I'm new to Miami and NBA fandom, but with the world champs back in action, last night's preseason contest seemed like the perfect time to shamelessly jump on the bandwagon. Here's what I was able to learn about Heat Nation from a meaningless scrimmage:

More people will show up to see a Miami Heat preseason game than a regular-season Marlins game.

This is just a scrimmage, right? So why is AmericanAirlines Arena pretty much full up to the nosebleeds? Some German tourist remarked after the game that the turnout seemed low. Do people really care that much about soccer in Europe that it seems like people here lack commitment to spherical objects and statistics in comparison? What do you want from us? Going to a preseason Heat match is like watching a Harlem Globetrotters game in which everyone is too lazy or cool to do tricks; the outcome is predetermined. And for a game of such little consequence, it had a huge audience. (Although it mostly seemed like foreign visitors who stumbled off cruise ships that day and were looking for a cheap thrill.)

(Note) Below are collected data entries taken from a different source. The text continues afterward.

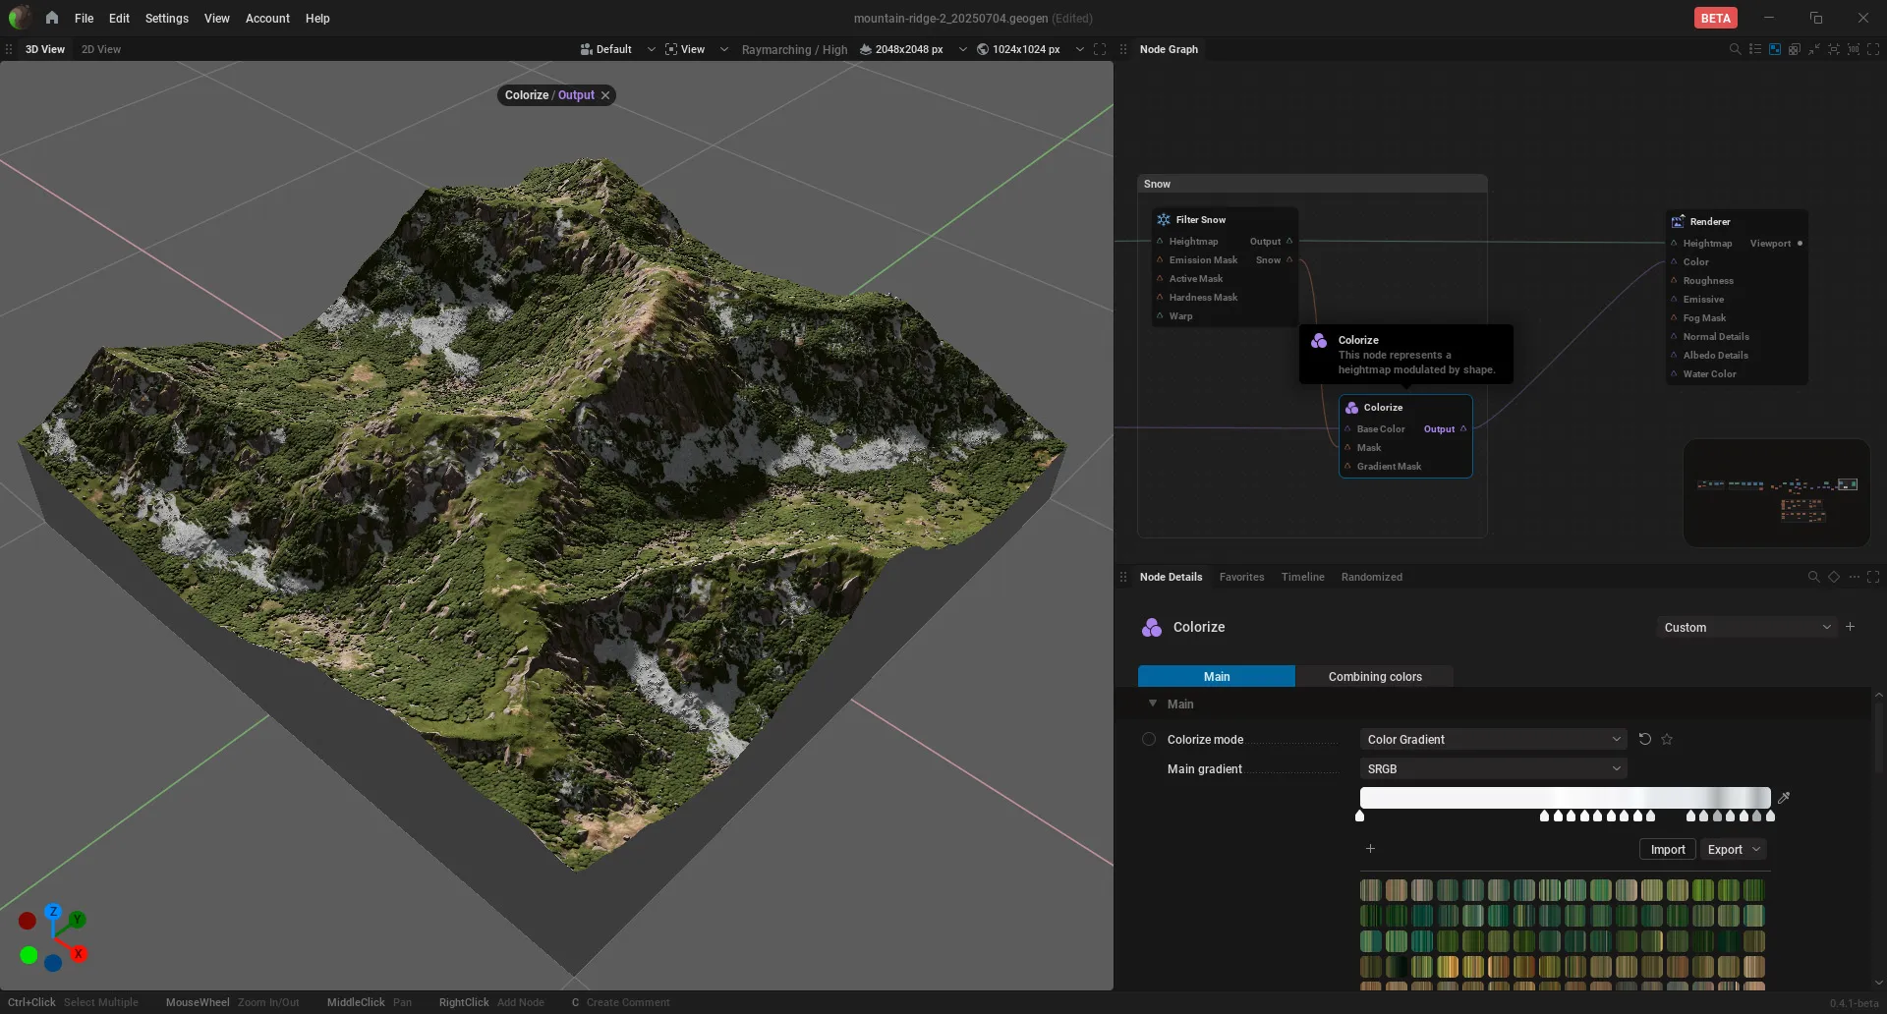Click the home icon in the title bar
1887x1014 pixels.
[52, 18]
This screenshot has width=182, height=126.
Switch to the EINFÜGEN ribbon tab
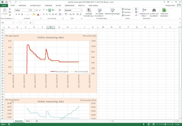23,5
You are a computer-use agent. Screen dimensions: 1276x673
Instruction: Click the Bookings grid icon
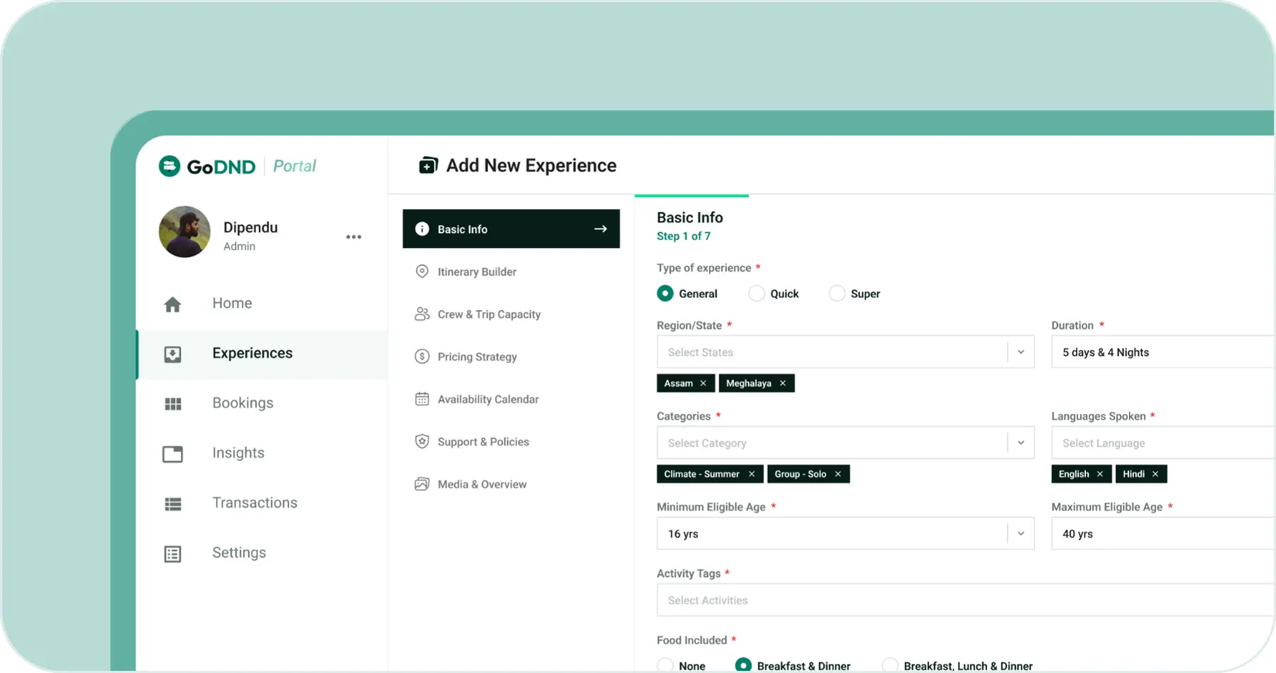tap(172, 404)
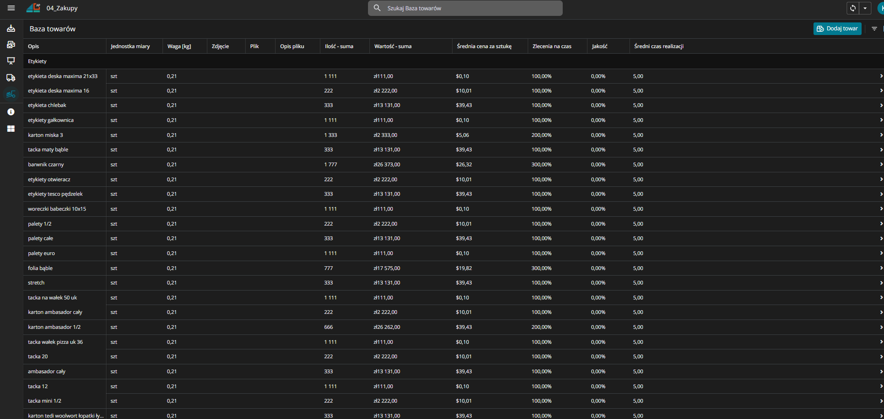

Even the AmericanAirlines Arena decorator works on Miami time.

The first clue that this whole operation existed in a separate space-time continuum was Biscayne Boulevard at 8 p.m. It was full of cars, and the game had begun 15 minutes prior. Second: No decorative banner for the 2013 National Champions? It's been more than three months, and a bottle of water at the AAA costs $4, so basically there's no excuse not to have one that's stitched out of vellum and guilded in gold. Cool oversize Dan Marino jersey, though.

There's a system to deter unruly fans that is more over-the-top than $14 beers.

Any child older than 2 needs a ticket for the Heat Game, which is pretty egregious. That's like paying $60 to bring in a loaf-of-bread-size object with a 100-word vocabulary and a limited ability to form memories. What a ripoff. How about this: Get rid of the texting service for tattllng on "unruly fans" and replace it with nothing, because it would cost about $100 to get drunk at this event. Use the money left over from operating the text service to make up for the cost of people bringing in infants for free.

Heat is really, really hard to anthropomorphize.

Horrifying.

This artificially intelligent computing system controls everything.

This tentacled mass is omnipotent and omnipresent, communicating through both secret messages delivered directly to the players' brains ("Hoop the ball, LeBron") and overt audience directives designed in Microsoft Paint ("Get loud" and "Jump up and down").